Gabrielle Farrell

Personal information
- Full name: Gabrielle Johna Farrell
- Date of birth: 4 December 1997 (age 28)
- Place of birth: Langhorne, Pennsylvania, U.S.
- Height: 1.63 m (5 ft 4 in)
- Position: Forward

Youth career
- FC Bucks Freedom
- 0000–2015: Neshaminy Redskins

College career
- Years: Team / Apps / (Gls)
- 2016–2019: Liberty Lady Flames / 77 / (24)

Senior career*
- Years: Team / Apps / (Gls)
- 2020–2021: Spartak Subotica

International career^{‡}
- 2020–: Jamaica / 1 / (0)

= Gabrielle Farrell =

Jamaican footballer (born 1997)

Gabrielle Johna Farrell (born 4 December 1997) is an American-born Jamaican footballer who plays as a forward for Serbian SuperLiga club ŽFK Spartak Subotica and the Jamaica women's national team.

==Amateur career==
Farrell began playing soccer at age four with Hulmeville Soccer Club. She later played for the FC Bucks Freedom club team and helped them win the 2013 Elite Club National League U-15 Northern Conference championship. Farrell attended Neshaminy High School, helping the Redskins soccer team win the state championship in 2013 and earning all-state honors in 2015. She also lettered in basketball and track and field.

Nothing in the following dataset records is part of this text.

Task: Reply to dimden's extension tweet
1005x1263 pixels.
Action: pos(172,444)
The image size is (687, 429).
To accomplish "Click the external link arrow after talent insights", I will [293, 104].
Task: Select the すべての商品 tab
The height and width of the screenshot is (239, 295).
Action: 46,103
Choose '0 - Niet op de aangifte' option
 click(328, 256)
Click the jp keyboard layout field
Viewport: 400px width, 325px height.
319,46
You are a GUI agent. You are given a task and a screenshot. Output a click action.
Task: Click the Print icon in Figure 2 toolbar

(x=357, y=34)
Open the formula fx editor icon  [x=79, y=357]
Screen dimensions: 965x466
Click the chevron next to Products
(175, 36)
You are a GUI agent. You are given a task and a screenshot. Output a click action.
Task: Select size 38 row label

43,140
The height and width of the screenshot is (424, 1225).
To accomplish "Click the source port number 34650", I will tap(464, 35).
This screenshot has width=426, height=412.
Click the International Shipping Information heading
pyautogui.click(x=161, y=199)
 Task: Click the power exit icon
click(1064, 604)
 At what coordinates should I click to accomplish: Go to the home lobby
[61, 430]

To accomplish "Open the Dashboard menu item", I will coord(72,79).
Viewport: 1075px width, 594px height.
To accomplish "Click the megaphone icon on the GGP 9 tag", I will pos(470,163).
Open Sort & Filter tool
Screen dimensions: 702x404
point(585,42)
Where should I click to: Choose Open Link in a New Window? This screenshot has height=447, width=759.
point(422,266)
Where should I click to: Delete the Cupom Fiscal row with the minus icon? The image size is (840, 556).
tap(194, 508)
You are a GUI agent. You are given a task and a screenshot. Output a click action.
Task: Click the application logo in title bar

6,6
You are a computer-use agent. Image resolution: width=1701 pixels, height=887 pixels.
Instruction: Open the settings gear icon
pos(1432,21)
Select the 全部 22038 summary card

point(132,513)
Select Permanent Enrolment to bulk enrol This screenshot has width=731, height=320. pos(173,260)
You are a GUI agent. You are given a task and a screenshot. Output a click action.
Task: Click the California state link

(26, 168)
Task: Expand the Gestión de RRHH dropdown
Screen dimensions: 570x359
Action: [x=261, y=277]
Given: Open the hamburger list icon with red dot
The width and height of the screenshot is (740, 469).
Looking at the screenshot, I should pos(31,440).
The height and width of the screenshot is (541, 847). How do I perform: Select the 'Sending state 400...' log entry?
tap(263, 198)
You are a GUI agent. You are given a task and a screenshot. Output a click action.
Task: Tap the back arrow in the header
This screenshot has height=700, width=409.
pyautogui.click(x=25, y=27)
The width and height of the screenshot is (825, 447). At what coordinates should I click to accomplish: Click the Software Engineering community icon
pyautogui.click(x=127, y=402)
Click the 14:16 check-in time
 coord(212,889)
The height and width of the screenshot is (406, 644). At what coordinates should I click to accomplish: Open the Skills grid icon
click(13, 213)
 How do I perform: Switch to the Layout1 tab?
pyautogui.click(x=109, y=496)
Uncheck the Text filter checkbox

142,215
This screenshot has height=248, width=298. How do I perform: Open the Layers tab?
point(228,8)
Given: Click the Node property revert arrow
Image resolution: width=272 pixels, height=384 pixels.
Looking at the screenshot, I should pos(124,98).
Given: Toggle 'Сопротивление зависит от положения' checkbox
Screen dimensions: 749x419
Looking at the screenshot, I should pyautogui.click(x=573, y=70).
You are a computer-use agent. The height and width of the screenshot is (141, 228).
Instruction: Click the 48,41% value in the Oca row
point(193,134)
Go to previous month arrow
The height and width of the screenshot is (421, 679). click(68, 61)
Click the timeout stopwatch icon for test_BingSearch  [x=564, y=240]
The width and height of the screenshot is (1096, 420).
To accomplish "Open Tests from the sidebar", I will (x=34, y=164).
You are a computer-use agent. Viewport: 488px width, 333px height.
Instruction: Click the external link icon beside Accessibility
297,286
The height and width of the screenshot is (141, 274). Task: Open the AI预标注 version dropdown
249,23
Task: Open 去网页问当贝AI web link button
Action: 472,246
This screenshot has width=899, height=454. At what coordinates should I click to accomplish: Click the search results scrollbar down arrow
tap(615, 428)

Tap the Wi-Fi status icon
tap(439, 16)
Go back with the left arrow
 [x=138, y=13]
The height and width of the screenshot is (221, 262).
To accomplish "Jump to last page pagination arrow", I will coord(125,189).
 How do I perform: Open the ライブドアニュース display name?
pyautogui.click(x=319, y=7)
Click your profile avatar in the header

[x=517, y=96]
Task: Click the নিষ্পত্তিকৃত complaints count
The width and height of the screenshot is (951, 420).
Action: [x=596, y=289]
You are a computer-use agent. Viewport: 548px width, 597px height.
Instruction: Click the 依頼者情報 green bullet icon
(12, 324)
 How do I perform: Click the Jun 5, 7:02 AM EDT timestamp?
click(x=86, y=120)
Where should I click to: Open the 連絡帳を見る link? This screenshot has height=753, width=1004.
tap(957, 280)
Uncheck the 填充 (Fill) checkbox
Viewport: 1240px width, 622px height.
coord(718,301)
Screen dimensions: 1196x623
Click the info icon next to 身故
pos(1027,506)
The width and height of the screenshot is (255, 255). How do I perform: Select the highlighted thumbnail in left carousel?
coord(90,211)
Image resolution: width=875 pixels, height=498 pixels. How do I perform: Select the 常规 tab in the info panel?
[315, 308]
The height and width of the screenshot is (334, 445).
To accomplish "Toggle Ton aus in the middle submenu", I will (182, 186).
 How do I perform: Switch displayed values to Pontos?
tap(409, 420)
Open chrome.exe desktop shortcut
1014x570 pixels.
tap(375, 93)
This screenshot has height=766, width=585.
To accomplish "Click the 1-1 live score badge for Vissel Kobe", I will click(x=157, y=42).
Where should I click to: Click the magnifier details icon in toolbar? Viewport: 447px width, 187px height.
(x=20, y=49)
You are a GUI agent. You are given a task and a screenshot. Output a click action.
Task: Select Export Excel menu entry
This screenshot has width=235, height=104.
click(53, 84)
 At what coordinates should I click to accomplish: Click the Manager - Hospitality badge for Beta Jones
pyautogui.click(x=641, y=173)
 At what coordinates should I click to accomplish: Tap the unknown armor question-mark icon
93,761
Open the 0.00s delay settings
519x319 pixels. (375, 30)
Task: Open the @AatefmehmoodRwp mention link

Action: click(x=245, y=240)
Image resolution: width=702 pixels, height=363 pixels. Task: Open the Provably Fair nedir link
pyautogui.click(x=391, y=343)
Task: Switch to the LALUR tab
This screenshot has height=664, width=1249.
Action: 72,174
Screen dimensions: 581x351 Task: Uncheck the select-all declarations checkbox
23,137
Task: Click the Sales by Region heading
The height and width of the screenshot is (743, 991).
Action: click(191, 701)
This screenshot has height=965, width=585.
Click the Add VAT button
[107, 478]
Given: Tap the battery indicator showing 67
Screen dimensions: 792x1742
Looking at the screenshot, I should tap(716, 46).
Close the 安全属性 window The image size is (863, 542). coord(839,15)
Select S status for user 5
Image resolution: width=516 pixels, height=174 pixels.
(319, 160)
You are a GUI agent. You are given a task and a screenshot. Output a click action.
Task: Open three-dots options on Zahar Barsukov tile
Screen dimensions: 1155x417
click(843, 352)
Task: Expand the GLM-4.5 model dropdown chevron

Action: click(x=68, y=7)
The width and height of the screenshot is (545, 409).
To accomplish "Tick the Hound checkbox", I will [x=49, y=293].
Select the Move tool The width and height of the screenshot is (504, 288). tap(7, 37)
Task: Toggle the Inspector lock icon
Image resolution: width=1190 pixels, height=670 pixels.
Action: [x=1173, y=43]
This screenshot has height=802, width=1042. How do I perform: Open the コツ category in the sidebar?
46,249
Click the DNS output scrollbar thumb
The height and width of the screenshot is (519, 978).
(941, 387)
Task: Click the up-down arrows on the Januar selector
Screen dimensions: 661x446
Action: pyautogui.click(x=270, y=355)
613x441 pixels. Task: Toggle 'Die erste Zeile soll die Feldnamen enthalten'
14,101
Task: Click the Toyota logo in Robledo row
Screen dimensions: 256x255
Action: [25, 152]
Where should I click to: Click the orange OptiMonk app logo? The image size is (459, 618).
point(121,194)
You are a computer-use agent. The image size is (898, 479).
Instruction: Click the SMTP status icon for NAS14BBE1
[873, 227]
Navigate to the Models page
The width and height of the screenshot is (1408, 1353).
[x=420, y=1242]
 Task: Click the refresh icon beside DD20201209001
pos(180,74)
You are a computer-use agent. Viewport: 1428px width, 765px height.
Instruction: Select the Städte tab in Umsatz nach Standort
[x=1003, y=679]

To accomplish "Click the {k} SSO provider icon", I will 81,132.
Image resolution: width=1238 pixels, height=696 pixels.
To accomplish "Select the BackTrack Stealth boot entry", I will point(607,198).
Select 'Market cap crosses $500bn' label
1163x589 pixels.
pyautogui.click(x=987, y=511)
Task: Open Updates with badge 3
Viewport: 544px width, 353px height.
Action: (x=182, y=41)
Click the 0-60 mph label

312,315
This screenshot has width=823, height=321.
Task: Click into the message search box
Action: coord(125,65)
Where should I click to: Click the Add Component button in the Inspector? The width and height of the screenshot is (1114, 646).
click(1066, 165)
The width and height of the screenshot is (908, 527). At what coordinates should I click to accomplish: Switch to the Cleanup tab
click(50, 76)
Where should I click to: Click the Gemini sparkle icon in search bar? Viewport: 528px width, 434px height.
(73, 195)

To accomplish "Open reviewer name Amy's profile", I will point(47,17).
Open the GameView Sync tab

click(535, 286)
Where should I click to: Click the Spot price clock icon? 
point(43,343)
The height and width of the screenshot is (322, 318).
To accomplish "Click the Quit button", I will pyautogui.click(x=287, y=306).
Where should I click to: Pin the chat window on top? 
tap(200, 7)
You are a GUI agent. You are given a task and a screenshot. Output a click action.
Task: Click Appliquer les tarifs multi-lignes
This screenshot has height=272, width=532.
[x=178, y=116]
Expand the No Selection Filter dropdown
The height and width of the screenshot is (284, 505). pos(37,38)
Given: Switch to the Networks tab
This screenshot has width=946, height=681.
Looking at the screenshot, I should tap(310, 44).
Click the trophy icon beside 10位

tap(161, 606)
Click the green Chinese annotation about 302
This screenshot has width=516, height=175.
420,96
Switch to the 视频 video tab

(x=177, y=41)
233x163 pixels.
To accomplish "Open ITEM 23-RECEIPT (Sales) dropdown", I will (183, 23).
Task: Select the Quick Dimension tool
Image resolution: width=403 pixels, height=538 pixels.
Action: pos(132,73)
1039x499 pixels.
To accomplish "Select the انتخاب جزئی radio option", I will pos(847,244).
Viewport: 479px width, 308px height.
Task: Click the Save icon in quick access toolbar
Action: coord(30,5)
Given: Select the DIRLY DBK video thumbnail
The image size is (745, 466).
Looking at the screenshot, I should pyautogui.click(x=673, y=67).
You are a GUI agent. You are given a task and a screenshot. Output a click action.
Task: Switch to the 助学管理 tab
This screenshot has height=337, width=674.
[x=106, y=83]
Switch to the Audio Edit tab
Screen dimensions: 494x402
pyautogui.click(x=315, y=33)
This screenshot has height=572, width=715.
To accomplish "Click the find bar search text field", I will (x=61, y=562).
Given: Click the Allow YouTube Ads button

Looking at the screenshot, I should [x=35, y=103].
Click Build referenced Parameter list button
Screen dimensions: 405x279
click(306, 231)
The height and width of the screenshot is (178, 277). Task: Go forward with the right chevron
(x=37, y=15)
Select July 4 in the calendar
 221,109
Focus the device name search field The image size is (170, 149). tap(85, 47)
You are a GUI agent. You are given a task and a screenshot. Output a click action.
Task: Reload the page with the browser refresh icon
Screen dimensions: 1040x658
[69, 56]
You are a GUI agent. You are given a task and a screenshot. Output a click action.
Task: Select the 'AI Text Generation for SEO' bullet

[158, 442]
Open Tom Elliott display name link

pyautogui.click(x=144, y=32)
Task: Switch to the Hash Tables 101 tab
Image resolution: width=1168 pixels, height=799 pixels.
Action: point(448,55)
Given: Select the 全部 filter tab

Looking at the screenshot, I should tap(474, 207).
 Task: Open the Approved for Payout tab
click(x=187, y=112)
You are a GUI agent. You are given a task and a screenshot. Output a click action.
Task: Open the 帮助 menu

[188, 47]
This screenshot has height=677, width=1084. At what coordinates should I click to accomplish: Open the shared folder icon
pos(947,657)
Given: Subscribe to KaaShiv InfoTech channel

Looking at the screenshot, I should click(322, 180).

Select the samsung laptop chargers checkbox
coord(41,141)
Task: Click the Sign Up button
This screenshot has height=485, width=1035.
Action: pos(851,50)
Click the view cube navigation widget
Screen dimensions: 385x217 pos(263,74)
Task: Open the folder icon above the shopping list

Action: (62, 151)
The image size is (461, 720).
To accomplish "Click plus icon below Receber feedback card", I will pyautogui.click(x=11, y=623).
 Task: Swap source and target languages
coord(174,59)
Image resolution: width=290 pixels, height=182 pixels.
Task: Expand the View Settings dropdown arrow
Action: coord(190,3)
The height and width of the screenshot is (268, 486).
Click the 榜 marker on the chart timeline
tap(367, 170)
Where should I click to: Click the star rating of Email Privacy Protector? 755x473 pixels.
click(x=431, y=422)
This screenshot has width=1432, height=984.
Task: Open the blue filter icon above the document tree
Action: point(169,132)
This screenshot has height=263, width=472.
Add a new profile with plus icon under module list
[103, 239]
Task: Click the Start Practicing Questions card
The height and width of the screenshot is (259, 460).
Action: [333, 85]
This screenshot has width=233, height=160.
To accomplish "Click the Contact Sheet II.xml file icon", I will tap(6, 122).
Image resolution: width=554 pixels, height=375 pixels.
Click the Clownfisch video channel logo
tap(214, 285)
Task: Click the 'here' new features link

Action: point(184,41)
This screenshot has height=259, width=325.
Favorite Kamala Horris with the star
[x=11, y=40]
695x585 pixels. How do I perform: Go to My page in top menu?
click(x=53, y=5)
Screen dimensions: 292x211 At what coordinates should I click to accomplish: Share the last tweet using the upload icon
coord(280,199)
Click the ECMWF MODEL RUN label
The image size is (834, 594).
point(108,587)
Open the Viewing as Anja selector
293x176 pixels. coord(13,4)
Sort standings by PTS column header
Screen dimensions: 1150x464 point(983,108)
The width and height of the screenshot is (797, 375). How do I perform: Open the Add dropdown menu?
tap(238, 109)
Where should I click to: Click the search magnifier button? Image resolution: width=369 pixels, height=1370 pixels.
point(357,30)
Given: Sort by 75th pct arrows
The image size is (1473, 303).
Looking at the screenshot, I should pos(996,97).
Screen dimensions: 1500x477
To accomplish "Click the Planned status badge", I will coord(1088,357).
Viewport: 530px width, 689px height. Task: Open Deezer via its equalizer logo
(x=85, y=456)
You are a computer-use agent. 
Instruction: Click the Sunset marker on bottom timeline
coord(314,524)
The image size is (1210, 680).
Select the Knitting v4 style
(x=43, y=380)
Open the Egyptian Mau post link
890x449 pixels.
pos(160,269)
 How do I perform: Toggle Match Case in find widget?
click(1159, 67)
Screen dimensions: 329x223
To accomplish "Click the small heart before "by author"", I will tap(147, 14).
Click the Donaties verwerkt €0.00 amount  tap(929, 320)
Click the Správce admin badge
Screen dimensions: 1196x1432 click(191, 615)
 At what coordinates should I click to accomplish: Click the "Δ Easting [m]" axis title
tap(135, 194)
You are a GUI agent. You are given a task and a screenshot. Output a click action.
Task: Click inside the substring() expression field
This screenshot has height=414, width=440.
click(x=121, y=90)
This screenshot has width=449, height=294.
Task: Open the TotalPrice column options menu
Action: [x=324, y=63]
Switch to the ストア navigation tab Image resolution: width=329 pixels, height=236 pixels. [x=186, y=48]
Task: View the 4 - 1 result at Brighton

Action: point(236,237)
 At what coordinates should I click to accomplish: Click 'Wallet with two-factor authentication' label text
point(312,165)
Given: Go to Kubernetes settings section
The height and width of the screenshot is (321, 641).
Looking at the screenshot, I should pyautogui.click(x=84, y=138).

Farrell played college soccer for the Liberty Lady Flames from 2016 to 2019. As a freshman in 2016, she was named to the Big South All-Tournament and All-Freshman teams and was named the Big South Rookie of the Year. Farrell was named to the Big South first team in 2016 and second team in 2017, as well as the Atlantic Sun second team in 2018 and first team in 2019. In total, she made 77 appearances for the team, scoring 24 goals and recording 14 assists.

==Professional career==
In October 2020, Farrell signed with ŽFK Spartak Subotica of the Serbian Women's Super League.

==International career==
In 2020, Farrell was called up to the Jamaica women's national football team for the first time ahead of the 2020 CONCACAF Women's Olympic Qualifying Championship. She made her international debut on 4 February 2020, coming on as a substitute in the 71st minute for Tiffany Cameron against Saint Kitts and Nevis, with the match finishing as a 7–0 win.

==Personal life==
Both of Farrell's parents, Paul and Juliet, were born in Jamaica. She graduated from Liberty University with a degree in business marketing in May 2019.